Я не жалею, что моя жизнь сложилась именно так. В Америку я ехал за счастьем, желая создать семью и достойную жизнь. Перед этим два советских издательства отказались печатать мою книгу, в результате образовался тупик. И наоборот, в Париже к 1979 году вышла моя первая книга стихов «Зияния». Так что все подталкивало меня к отъезду, это была судьба. А в новой жизни бывало порой нелегко, но всегда очень интересно!

И: В среде эмигрировавших литераторов ощутим дух единства?

Бобышев: Увы, дух единения в писательской среде совершенно отсутствовал. Солженицын, в одиночестве совершавший свой писательский подвиг, прослыл националистом и консерватором, и на него накинулись с резкой критикой диссиденты и журналисты либерального толка; сначала — после его Гарвардской речи — американские, а затем, как по команде, и эмигранты третьей волны. В этом неблагородном деле к ним присоединились Войнович и Синявский.

• **ДАННЫЕ НАБОРА**
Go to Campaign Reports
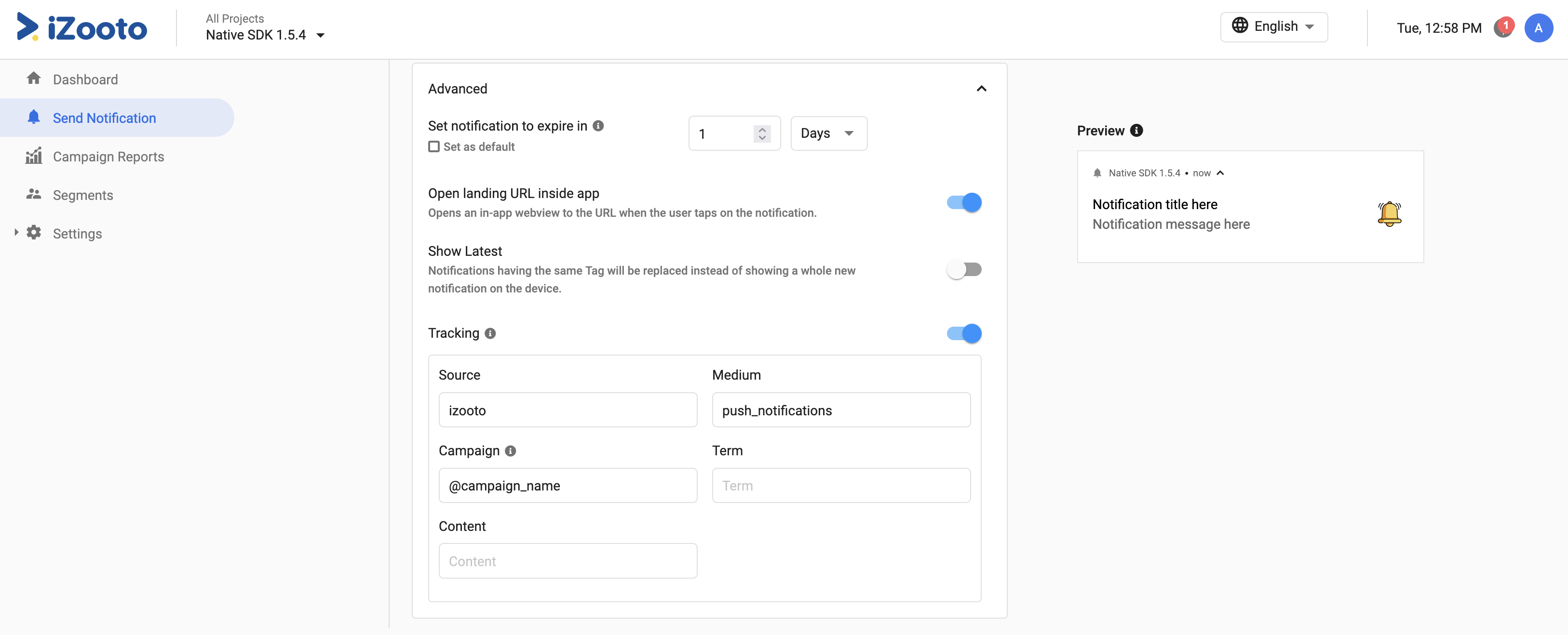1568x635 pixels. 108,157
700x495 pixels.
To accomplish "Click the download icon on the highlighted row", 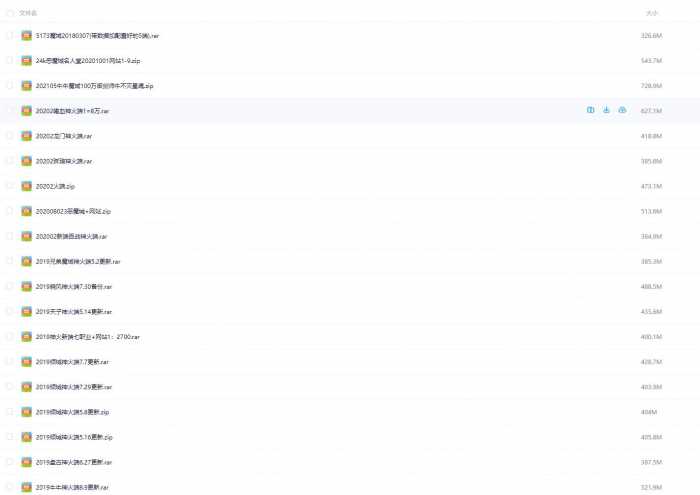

--

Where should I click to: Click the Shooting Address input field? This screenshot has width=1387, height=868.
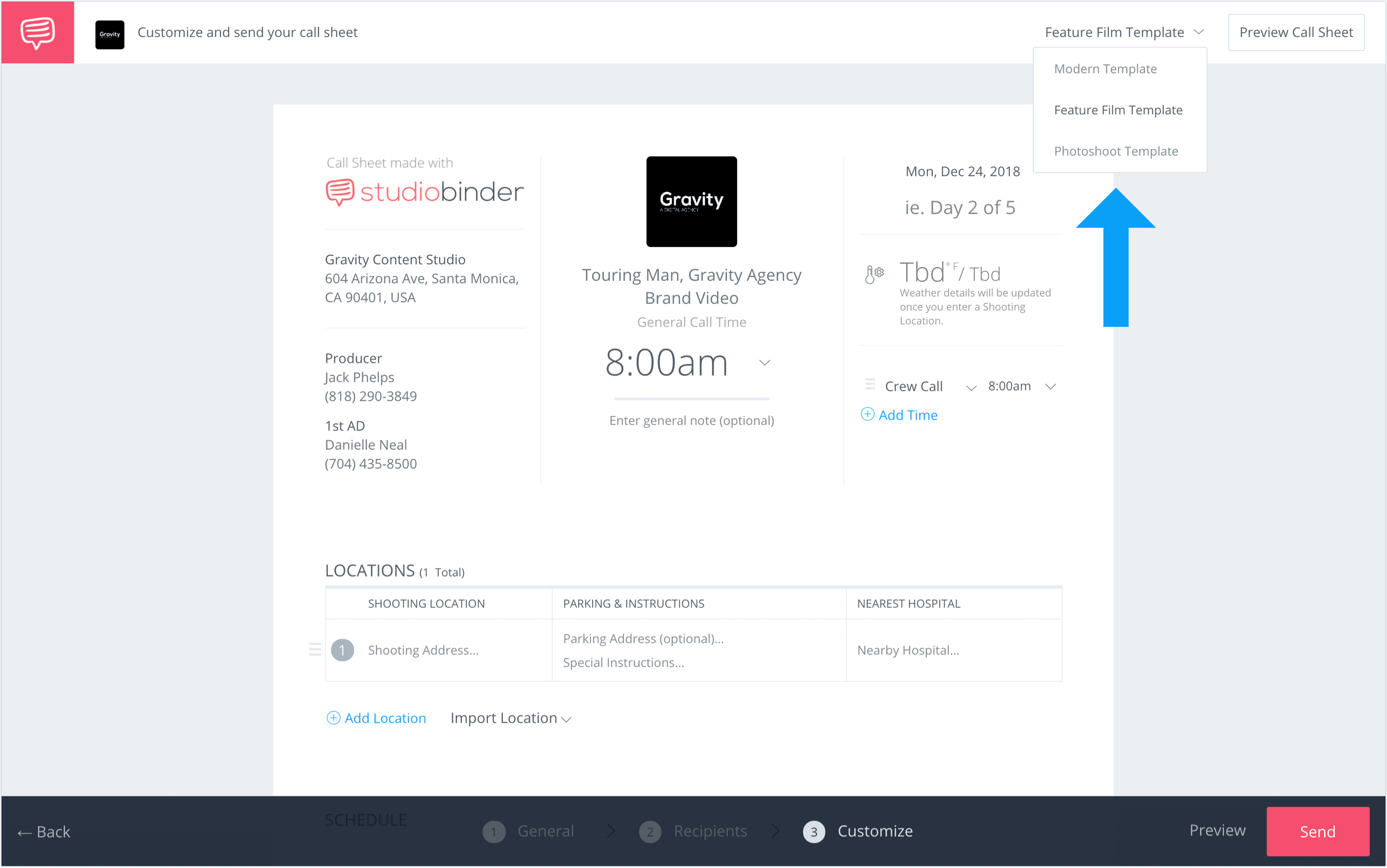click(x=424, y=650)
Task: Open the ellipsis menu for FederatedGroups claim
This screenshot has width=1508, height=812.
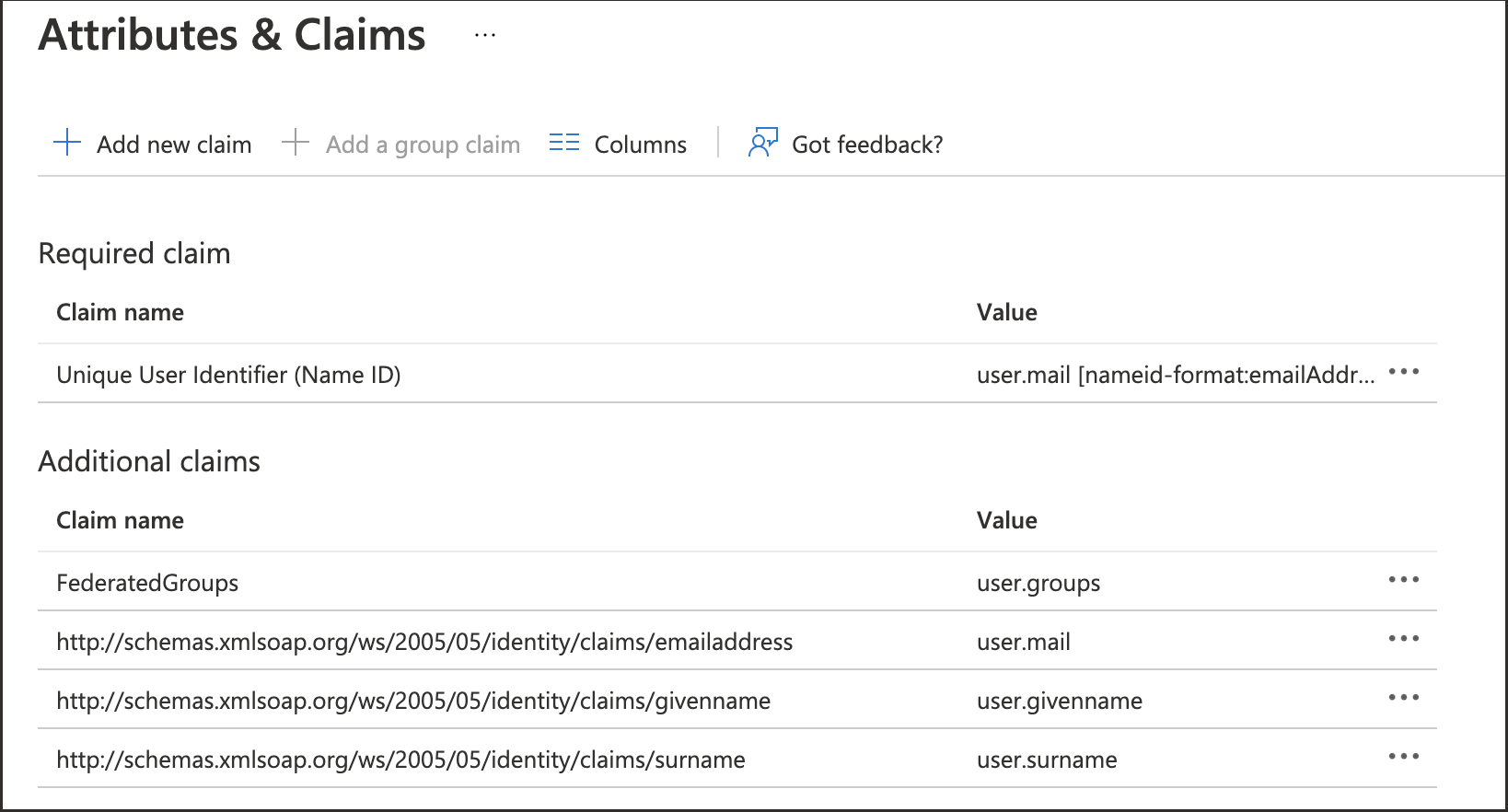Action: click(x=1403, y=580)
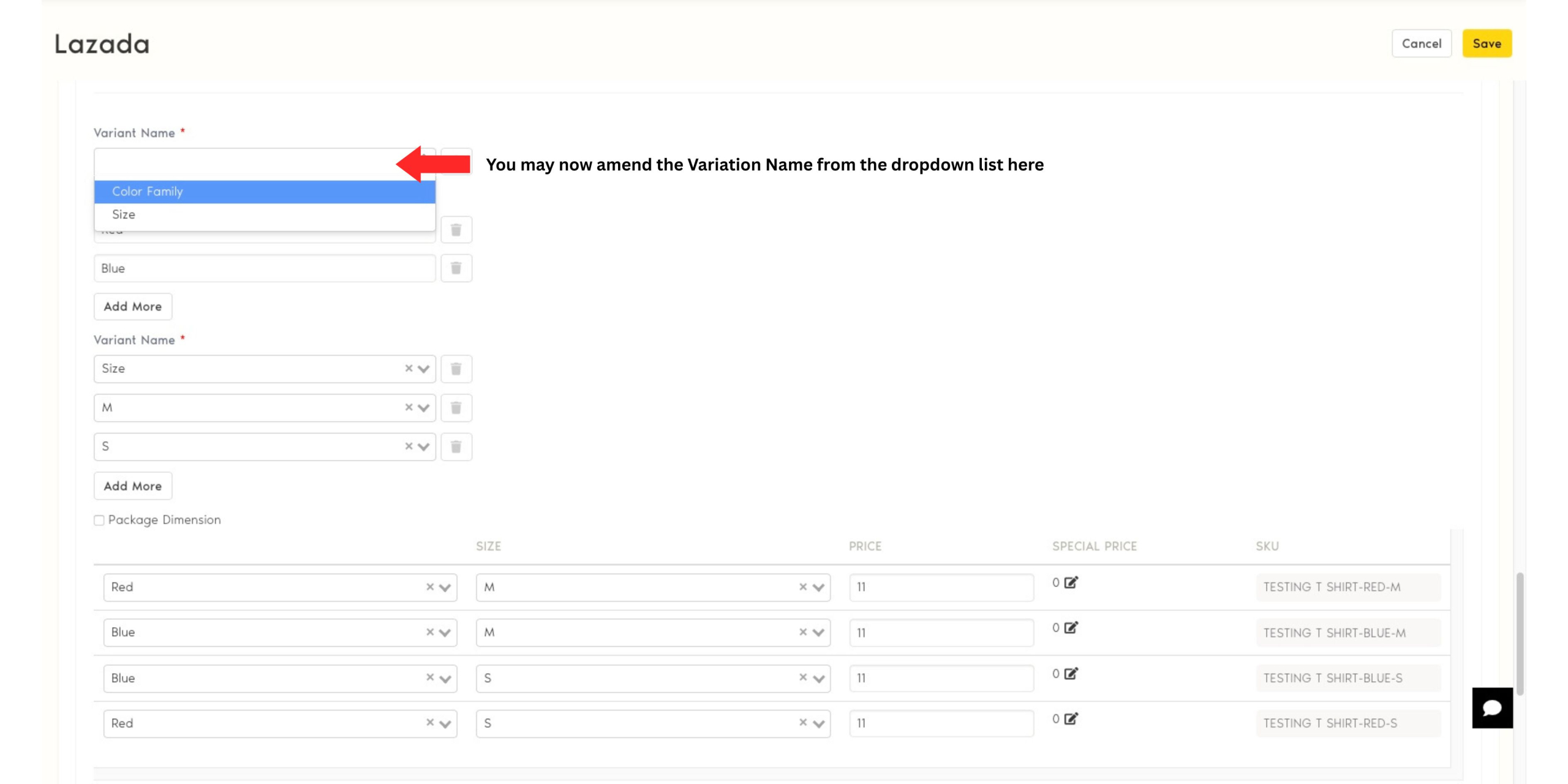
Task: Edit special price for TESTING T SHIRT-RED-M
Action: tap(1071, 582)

...

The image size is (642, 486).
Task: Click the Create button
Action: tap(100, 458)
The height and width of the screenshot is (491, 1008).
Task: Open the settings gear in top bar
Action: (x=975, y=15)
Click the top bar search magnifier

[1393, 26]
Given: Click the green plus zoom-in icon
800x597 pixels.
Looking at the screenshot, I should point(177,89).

• **СПИСОК ЗАДАНИЙ**
[A] Выпишите из интервью об эмиграции без изменений фрагмент, который начинается со слов, содержащих «Я не жалею, что», и заканчивается словами «ощутим дух единства?».
[B] Продолжите интервью об эмиграции, начав сразу после последнего приведенного в нем предложения.

• **ОТВЕТЫ К ЗАДАНИЯМ**
[A]
Я не жалею, что моя жизнь сложилась именно так. В Америку я ехал за счастьем, желая создать семью и достойную жизнь. Перед этим два советских издательства отказались печатать мою книгу, в результате образовался тупик. И наоборот, в Париже к 1979 году вышла моя первая книга стихов «Зияния». Так что все подталкивало меня к отъезду, это была судьба. А в новой жизни бывало порой нелегко, но всегда очень интересно!

И: В среде эмигрировавших литераторов ощутим дух единства?

[B]
Дмитрий Бобышев родился в 1936 году в Мариуполе. С детства жил в Ленинграде, откуда был вывезен перед началом войны, но вернулся в 1944 году. В 1959 году окончил Ленинградский технологический институт, работал инженером по химическому оборудованию, затем редактором на телевидении. Писал стихи с середины 1950-х, публиковался в самиздате (в том числе в альманахе Александра Гинзбурга «Синтаксис»). В 1979 году, в Париже вышла первая книга стихов Бобышева — «Зияния». В том же году выехал в США, где живет и сейчас, в городе Урбана-Шампейн, штат Иллинойс. Преподает русский язык и литературу в университете. Автор восьми книг стихов, изданных в Москве, Санкт-Петербурге, Нью-Йорке, Париже, справочника поэтов русского зарубежья, ряда поэтических переводов (современная американская поэзия) и двух томов мемуарной прозы: «Я здесь» (2003) и «Автопортрет в лицах» (2005) с подзаголовками «Человекотекст». C 1983 года — гражданин США.